Interface layer (request → voucher mapping)

The spec now includes a Service Interaction (RECOMMENDED) section that standardizes how requests map to voucher increments:

  • Cost reporting headers after each response: X-Payment-Cost (this request), X-Payment-Total (cumulative charged), X-Payment-Remaining (channel balance). The consumer uses X-Payment-Total + estimated next cost as the cumulative amount in the next voucher.

  • Standardized error codes on 402: voucher_required, insufficient_funds, invalid_signature, invalid_nonce, channel_expired, channel_not_found — with X-Payment-Required / X-Payment-Provided for insufficient funds cases.

  • Discovery via HTTP 402 with X-Payment-Protocol, X-Payment-Contract, X-Payment-Chain, X-Payment-Signing (returns EIP-712 domain + types).
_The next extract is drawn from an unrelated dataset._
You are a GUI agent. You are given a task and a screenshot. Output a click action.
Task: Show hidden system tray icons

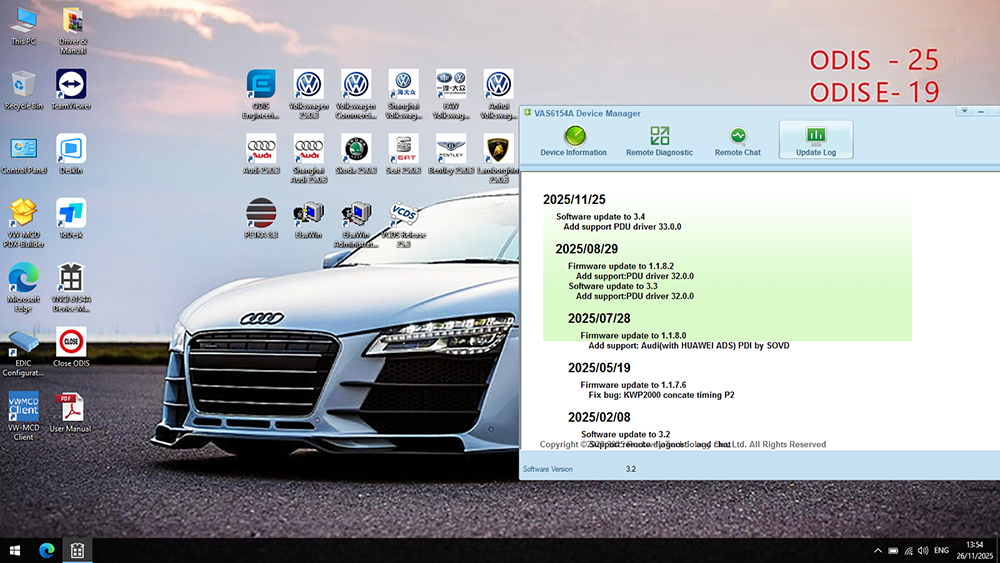pyautogui.click(x=877, y=550)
This is RECOMMENDED, not normative — the on-chain primitive works without it, but production experience across 10+ providers showed that without these conventions every provider invents its own cost reporting, which is exactly the fragmentation you flagged.

Session semantics

The HTTP integration is now RECOMMENDED (was OPTIONAL) with a defined sequence: Discovery → Channel Open → Authenticated Requests with cost reporting → Settlement. The channel is the session — opened once, used for unlimited requests, settled via claim or cooperative close.

Voucher schema / MPP alignment

The Voucher struct stays minimal (channelId, amount, nonce). We’re running DRAIN as a settlement backend for MPP-compatible agents in production — the mapping happens at the transport layer via the X-Payment-* headers, not by extending the voucher schema. Added a rationale section making this design intent explicit.

Updated draft is on the PR (now ERC-8190 per editor assignment). Includes a full inline Solidity reference implementation. Would appreciate your review of the Service Interaction section — specifically whether the header conventions cover the interop cases you had in mind.